Chapter 07 of 24
SaaS Sprawl: When Every Team Bought Their Own Tool
The ease of buying cloud software has created a new problem: organizations now run hundreds of overlapping, disconnected tools. Understanding SaaS sprawl is essential for understanding modern enterprise data complexity.
Overview
There was a time when buying enterprise software was hard. You needed to get IT involved. You needed to go through procurement. You needed budget approval. The process took months and involved vendors, contracts, and significant internal political capital. This friction was annoying, but it had a side effect: it kept the technology landscape somewhat coherent. When buying software was hard, organizations bought less of it.
Then software-as-a-service changed the economics. A team could sign up for a new tool with a credit card. The software ran in the browser. IT did not need to install anything. The monthly subscription cost was low enough to be approved at a department level without going through the capital expenditure process. Suddenly, buying software was easy.
And organizations bought a lot of it.
What SaaS Sprawl Looks Like
A mid-size company today might have hundreds of active SaaS subscriptions. Marketing uses a content management system, an email marketing platform, a social media scheduling tool, a webinar platform, an A/B testing tool, and an analytics platform — and those are just the ones the marketing team knows about. Sales uses a CRM, a sales engagement platform, a conversation intelligence tool, a proposal software, and a data enrichment service. Engineering uses a project management tool, a code repository, a CI/CD platform, a logging service, and an error tracking tool.
Each of these tools was acquired by a team that had a legitimate need and found a tool that solved it. The problem is that they did not coordinate with each other. Now the company has three different tools for project management, four different tools for video conferencing, two different CRMs that the sales and customer success teams are using in parallel, and a customer data platform that does not talk to the CRM that does not talk to the marketing automation tool.
The customer who called in last week shows up in the CRM with one record, in the helpdesk tool with another record, and in the marketing platform with a third. These records have conflicting information because they were created independently and have never been synchronized.

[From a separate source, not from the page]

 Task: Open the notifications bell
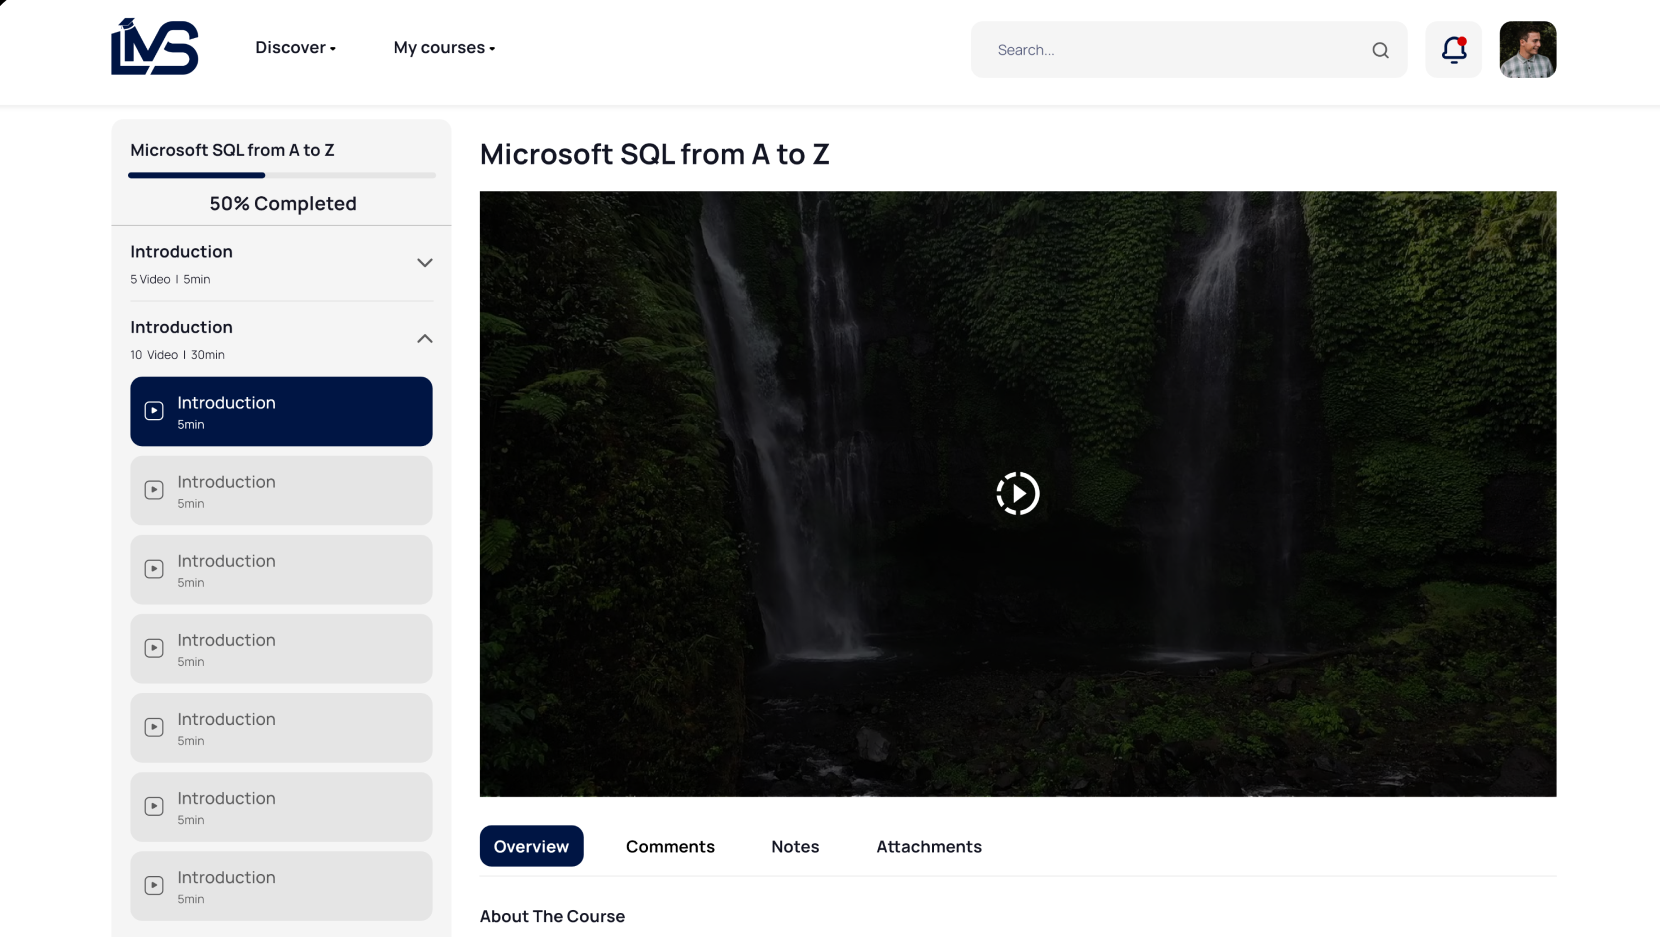pyautogui.click(x=1453, y=49)
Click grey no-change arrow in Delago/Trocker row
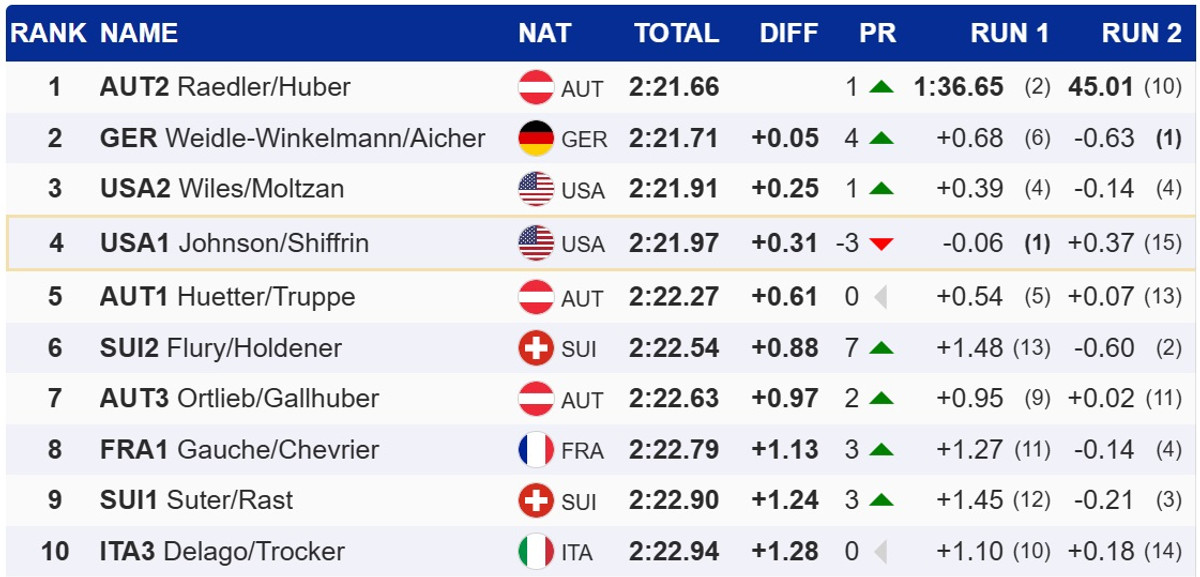The width and height of the screenshot is (1200, 577). click(x=880, y=551)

This is SaaS sprawl. It is the natural outcome of distributing purchasing power to individual teams without enforcing architectural coherence.
The Data Problem
The deeper issue with SaaS sprawl is data. Every SaaS tool holds some data about the business. Salesforce holds customer and deal data. Workday holds employee data. ServiceNow holds IT service request data. HubSpot holds marketing engagement data.
In a coherent architecture, these systems would share a common view of key entities — particularly the customer and the employee. A customer would have one record across all systems, and changes made in one system would propagate to others. In practice, data in SaaS tools frequently diverges. The same customer has different contact information in the CRM and the support tool. The same employee has different job titles in HR and in the directory.
This data fragmentation is one of the most underappreciated challenges for enterprise AI. AI systems that need to understand "the customer" or "the employee" as a unified entity have to reconcile data from multiple systems. That data was created independently, is stored in different formats, and has been updated on different schedules. This reconciliation process is called master data management, and it is hard, time-consuming, and never quite finished.
Shadow IT: The Unofficial Technology Layer
Related to SaaS sprawl is shadow IT: technology that is in use within the organization but is not sanctioned, supported, or even known about by IT.
Shadow IT exists because people have needs that official systems do not meet. A finance team that cannot get a report out of the ERP system fast enough builds one in Excel. A marketing team that finds the official project management tool too rigid uses a personal Trello board. A sales team that wants to share competitive intelligence uses a shared Google Doc that nobody told IT about.
Some shadow IT is benign. A shared spreadsheet for tracking meeting schedules does not create significant organizational risk. Other shadow IT is not benign. When sensitive customer data ends up in a personal Dropbox account because the official file sharing system was too slow, that is a data security and compliance problem. When critical business calculations are happening in an Excel spreadsheet that one person maintains and nobody else understands, that is an operational risk.
The challenge is that shadow IT exists for real reasons. The official systems often genuinely do not meet the needs of the teams using them. Eliminating shadow IT without addressing those needs just drives it further underground.
Managing Sprawl
Large organizations increasingly have a function — sometimes called IT asset management, sometimes SaaS management, sometimes sitting within IT governance — focused on tracking and managing the portfolio of tools in use.
The practical activities include maintaining an inventory of all active tools, understanding which tools overlap in functionality, consolidating where possible, establishing standards for data security review before a new tool is acquired, and creating processes for decommissioning tools that are no longer needed.
None of this is glamorous work, but it has significant implications for data quality, security, and the organization's ability to build coherent analytics and AI systems on top of its data.
For AI practitioners, the lesson is straightforward: before assuming you know where the relevant data is, invest time in mapping the actual tool landscape. The data you need for an AI application may be spread across three different SaaS tools, two Excel spreadsheets in someone's personal folder, and a legacy system that predates the internet. Understanding that landscape upfront is always better than discovering it halfway through a project.